---------- Text extract
The move to implement the 16 percent Value Added Tax (VAT) on petroleum products on Saturday was met with plenty of criticism and resistance with members of the public calling on the head of state to take action.

The President however finds himself between a rock and a hard place since the government entered into an agreement with the International Monetary Fund (IMF) in 2015 to implement the tax. Failure to do so might see Kenya no longer being granted loans by IMF.

Political bigwigs among them Vice President William Ruto and Oppostion Leader Raila Odinga have already boycotted the new VAT tax on petroleum products with the Vice President reassuring Kenyans that an amicable solution would be found.

“The executive will meet parliament to address the concerns raised by Kenyans. As a matter of fact a solution will be reached,” said the Vice President.
--------------------
---------- Data block
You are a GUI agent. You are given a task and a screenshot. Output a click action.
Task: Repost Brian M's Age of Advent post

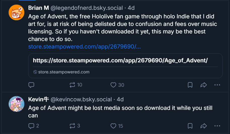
--------------------
*Given problem*. In the passage above on Kenya's fuel VAT, retype the stretch from "Political bigwigs among" through "would be found." without any changes.

*Exercise result*.
Political bigwigs among them Vice President William Ruto and Oppostion Leader Raila Odinga have already boycotted the new VAT tax on petroleum products with the Vice President reassuring Kenyans that an amicable solution would be found.